This tuning goal specifies minimum stability margins objectives. In this study, the Margins goal was defined as hard. The stability objectives are expressed in terms of disk-based margins [12], which provide more reliable estimates of stability than classical gain and phase margins. One advantage of disk-based margins is that simultaneous gain and phase variations are considered, whereas classical margins consider either gain or phase variation, but not both.

Figure 2 illustrates the difference between the classical and disk-based margins. Consider a multiplicative complex perturbation f inserted into the loop under investigation. The closed loop will remain stable for any perturbation f belonging to the union of the arc of the unit circle defined by the classical phase margin \(\phi _c\), and a segment of the real axis bounded by the lower and upper classical gain margins (\(g_{min}\) and \(g_{max}\)). Stability is not guaranteed outside this domain. Simultaneous gain and phase variations are therefore not covered by the classical margins.

**Available data:**

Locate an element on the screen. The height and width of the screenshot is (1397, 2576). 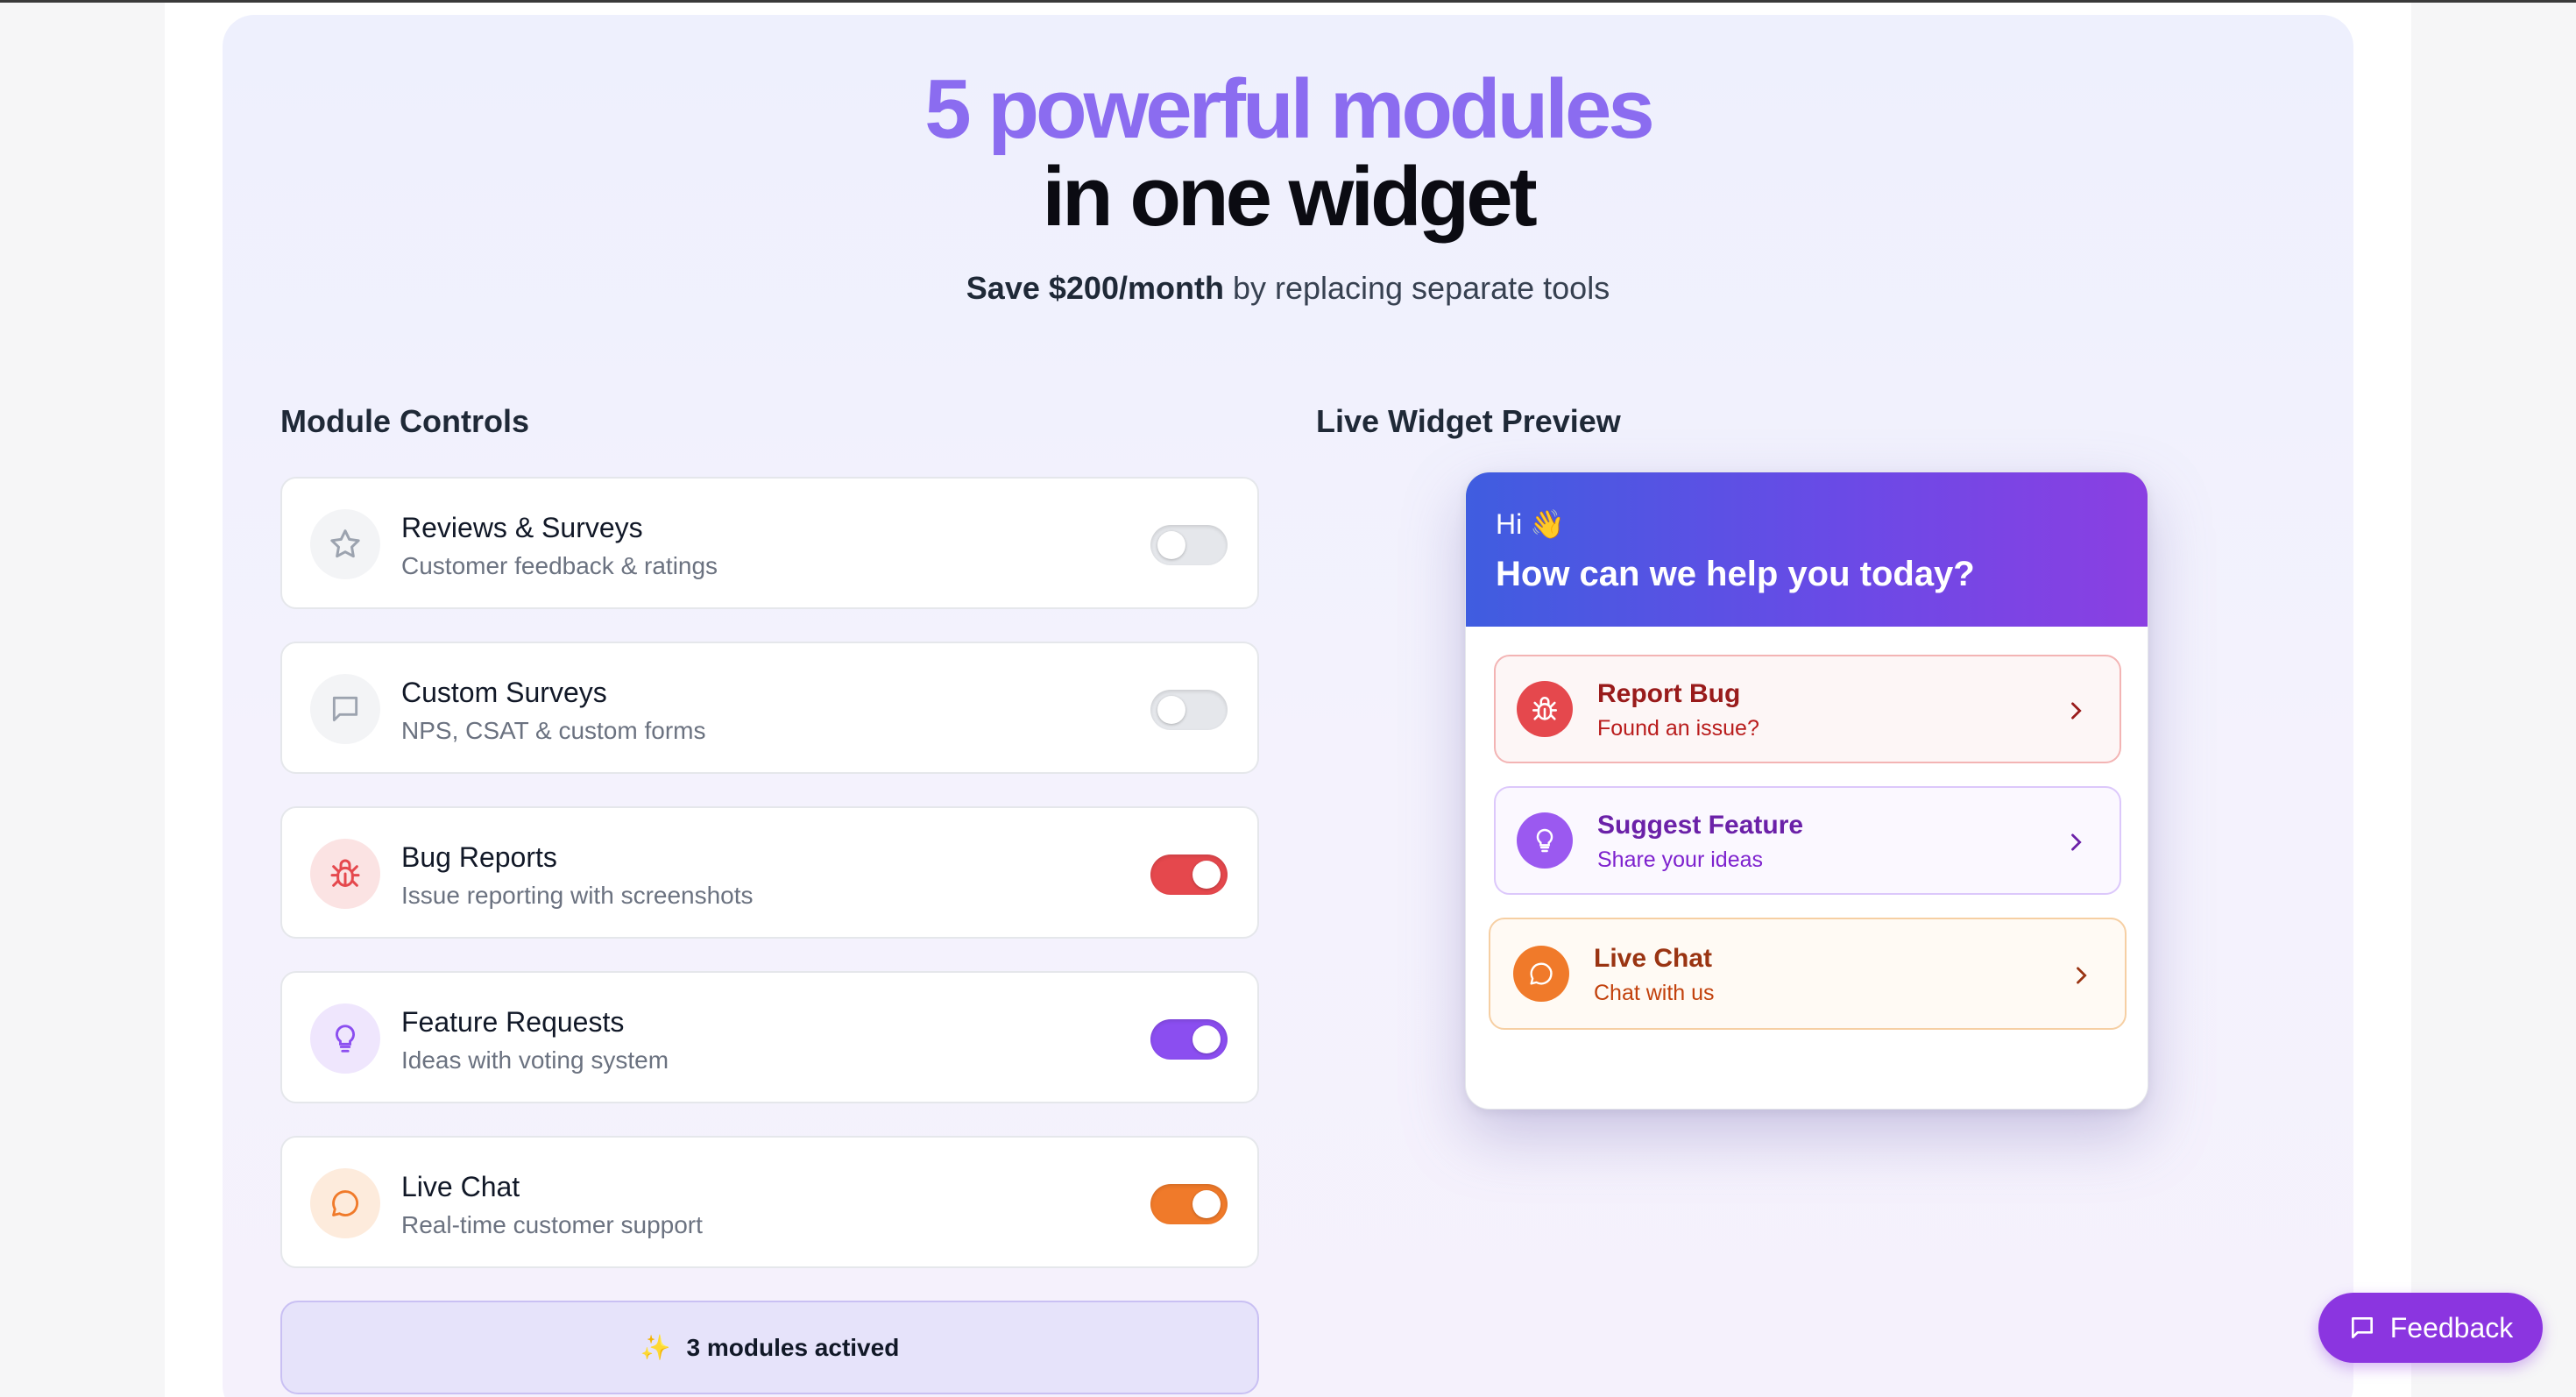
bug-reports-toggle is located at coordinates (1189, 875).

* * *

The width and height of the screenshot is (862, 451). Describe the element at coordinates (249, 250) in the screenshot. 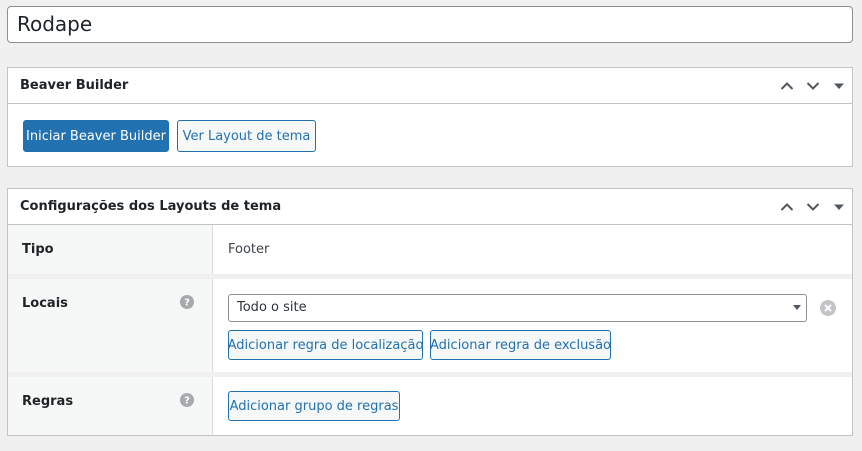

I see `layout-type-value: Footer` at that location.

**Your task:** Continue the passage on disk-based stability margins above, starting right after its last sentence.

**Expected output:**
Fig. 2
figure 2

Guaranteed stability domains using classical and disk-based margins

In contrast, the disk margins provide a two-dimensional guaranteed stability domain. Closed-loop stability is retained for any complex perturbation f lying within the disk defined by the phase-only disk margin \(\phi _d\) and the gain-only disk margins (\(\gamma _{min}\), \(\gamma _{max}\)). The phase-only and gain-only disk margins are more conservative than their classical counterparts:

$$\begin{aligned} \left\{ \begin{array}{l} \gamma _{min} \ge g_{min} \\ \gamma _{max} \le g_{max} \\ \phi _d \le \phi _c \end{array} \right. \end{aligned}$$
(5)

The systune function considers the so-called "balanced case", for which \(\gamma _{max}={\gamma _{min}}^{-1}=\gamma\). This means that the gain can increase or decrease by the same factor without causing unstability. In this study, the disk margin objectives \(\gamma\) and \(\phi _d\) were set to 2 (i.e. ± 6 dB) and ± 45º, respectively.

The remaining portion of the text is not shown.